TO SEE: Snowflake Data Warehouse Platform: A Quick Reference (Free PDF) (TechRepublic)
With the appropriate prerequisites in place, you’re ready to start sharing data. Select the data you want to share and set up a posting schedule. Users receive an email invitation and, once accepted, receive their first snapshot of data in their Azure storage account. It is not necessary to share all your data, you can select a set of records to share, giving access to a storage range.
When the data is updated regularly, you can set a snapshot schedule for new versions or for incremental updates. It can be hourly or daily, and users can subscribe to versions when they need it. An important aspect of the sharing process is that users can choose where the data is delivered, so if you are sharing, say, key values from an Azure Blob, the user can choose to have them delivered directly to an Azure Data. Lake ready for analysis. .
TO SEE: How accurate should your analyzes be? It depends on your use case (TechRepublic)
If you are using Azure Data Explorer, you can configure in-place sharing as an alternative to snapshots. This provides a direct link to your store, so users can directly read and query the data while treating it as if it was their own subscription. Any changes you make will be available instantly. Not everyone will need this level of access, although it is extremely useful for internal development teams who need access to live data to test applications.
While much of the Azure Data Share tools are available through the Azure portal, there are also REST APIs, which allow you to build software around your data shares. APIs allow you to add a data sharing portal to a site or help you build and manage a consortium where data is provided by different organizations and the resulting aggregate shared with all members of the consortium.
How secure is Azure Data Share and how much does it cost?
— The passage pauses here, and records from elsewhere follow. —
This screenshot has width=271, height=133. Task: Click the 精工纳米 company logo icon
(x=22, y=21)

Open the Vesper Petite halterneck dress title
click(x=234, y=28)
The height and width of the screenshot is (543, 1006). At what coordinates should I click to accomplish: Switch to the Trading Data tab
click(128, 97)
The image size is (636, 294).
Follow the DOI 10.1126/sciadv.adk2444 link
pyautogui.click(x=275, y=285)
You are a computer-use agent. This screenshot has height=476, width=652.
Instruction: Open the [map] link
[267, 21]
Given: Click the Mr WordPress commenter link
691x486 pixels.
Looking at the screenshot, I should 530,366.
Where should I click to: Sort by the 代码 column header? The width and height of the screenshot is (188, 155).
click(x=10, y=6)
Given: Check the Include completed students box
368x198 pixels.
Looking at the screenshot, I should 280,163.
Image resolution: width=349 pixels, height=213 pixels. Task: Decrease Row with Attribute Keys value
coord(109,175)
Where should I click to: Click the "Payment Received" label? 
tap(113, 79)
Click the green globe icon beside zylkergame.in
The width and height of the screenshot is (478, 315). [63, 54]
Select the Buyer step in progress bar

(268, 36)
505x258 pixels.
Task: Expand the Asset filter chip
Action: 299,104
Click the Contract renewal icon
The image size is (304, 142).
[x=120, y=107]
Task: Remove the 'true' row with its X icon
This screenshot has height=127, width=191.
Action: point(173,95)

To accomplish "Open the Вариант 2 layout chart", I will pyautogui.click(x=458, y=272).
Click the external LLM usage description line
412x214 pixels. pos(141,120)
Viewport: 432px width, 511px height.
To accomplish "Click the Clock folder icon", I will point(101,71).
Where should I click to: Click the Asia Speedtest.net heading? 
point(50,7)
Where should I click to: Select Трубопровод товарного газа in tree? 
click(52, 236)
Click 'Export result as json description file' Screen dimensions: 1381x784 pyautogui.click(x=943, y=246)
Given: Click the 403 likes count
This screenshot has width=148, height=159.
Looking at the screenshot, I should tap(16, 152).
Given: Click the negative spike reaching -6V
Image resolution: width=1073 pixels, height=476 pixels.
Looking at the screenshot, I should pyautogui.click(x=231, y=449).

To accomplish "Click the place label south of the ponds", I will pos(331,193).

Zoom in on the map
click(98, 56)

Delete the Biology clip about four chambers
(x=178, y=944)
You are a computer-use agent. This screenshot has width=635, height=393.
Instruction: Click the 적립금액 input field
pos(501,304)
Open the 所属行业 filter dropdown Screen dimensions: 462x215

At the heart of Azure Data Share are Azure security tools, in particular Azure Active Directory support for managed identities. This allows controlled access to stores, without either side of the connection having access to the other’s credentials. There are three types of users, owners, contributors, and readers. Owners and contributors can manage their share directly, while readers can only view shared data. You are still in control of the data you share with tools to manage and monitor drives. It is important to note that data is never kept in the Azure Data Share service, it is purely a way to connect two Azure storage accounts. Some metadata about the offered data is kept, but that’s it.
TO SEE: Why data storytelling in business is more important than ever (TechRepublic)
This level of control is perhaps the most important aspect of the Azure Data Share platform. This means that as a provider you can control who has access and how often they can get updates to shared data. Users have some control, managing invitations to shared data and choosing how they use that data.
The price is reasonable, 5 cents to move a snapshot from source to destination, and 50 cents per vCore-hour to create the snapshots (billed per minute and rounded). This compares well to the costs associated with building and operating your own infrastructure, and it could make hybrid data sharing an option if you have a direct connection or high-speed VPN connection between your center. data and Azure. Data can be transferred between Azure regions: A source in the western US can be used in East Asia, with all transfers occurring within Azure’s own network.
If you’re a data consumer, using Azure Data Share gives you more data to use in your apps. The datasets can be combined with your own data, or used with your own analysis algorithms, or as part of your own machine learning training data. There really is no limit to what you can do with it, whether it’s a snapshot or sharing in place, it’s data.